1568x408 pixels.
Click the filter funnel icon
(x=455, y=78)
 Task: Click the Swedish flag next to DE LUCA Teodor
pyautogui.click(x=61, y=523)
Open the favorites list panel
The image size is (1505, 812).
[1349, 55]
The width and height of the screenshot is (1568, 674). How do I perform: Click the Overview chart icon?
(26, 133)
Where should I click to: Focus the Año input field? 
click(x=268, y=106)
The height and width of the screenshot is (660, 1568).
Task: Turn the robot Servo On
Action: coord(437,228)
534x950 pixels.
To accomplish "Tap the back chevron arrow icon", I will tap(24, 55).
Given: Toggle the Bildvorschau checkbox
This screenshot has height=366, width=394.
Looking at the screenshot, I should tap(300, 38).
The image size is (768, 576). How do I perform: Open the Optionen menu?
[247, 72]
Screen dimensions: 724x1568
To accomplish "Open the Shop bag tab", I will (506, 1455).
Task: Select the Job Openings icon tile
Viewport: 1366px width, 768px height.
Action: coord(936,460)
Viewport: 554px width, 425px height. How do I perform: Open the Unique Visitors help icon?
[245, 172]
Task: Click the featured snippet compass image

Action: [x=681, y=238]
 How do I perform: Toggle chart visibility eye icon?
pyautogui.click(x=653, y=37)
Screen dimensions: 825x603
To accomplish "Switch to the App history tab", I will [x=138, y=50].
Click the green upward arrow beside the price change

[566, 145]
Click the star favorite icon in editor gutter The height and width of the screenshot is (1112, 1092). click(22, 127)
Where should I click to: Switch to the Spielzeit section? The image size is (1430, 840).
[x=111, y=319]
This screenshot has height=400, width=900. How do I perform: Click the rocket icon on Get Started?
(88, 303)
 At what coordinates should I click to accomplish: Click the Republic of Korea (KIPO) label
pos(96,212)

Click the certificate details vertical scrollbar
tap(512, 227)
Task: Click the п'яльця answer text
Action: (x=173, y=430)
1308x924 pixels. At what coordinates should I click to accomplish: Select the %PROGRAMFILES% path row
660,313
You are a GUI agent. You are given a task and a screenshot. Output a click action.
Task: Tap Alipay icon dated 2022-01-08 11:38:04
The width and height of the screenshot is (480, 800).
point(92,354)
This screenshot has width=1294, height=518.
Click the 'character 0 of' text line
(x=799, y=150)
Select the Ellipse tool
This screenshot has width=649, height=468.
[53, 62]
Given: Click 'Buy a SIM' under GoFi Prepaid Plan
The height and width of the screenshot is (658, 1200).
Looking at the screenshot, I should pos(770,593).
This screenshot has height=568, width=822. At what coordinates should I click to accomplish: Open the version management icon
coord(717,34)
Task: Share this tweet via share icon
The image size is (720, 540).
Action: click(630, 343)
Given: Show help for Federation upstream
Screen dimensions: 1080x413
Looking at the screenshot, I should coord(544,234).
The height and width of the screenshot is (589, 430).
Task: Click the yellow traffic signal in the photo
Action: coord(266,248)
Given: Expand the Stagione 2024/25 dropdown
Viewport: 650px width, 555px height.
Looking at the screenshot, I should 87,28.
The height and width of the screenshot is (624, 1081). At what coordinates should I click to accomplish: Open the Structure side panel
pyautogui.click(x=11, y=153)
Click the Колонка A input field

■ Work item
Exactly and in full, write out the lines from the one containing "The image size is (720, 540)." through the end of the listing.

■ Response to this exercise
The image size is (720, 540).
Action: click(630, 343)
Given: Show help for Federation upstream
Screen dimensions: 1080x413
Looking at the screenshot, I should coord(544,234).
The height and width of the screenshot is (589, 430).
Task: Click the yellow traffic signal in the photo
Action: coord(266,248)
Given: Expand the Stagione 2024/25 dropdown
Viewport: 650px width, 555px height.
Looking at the screenshot, I should 87,28.
The height and width of the screenshot is (624, 1081). At what coordinates should I click to accomplish: Open the Structure side panel
pyautogui.click(x=11, y=153)
Click the Колонка A input field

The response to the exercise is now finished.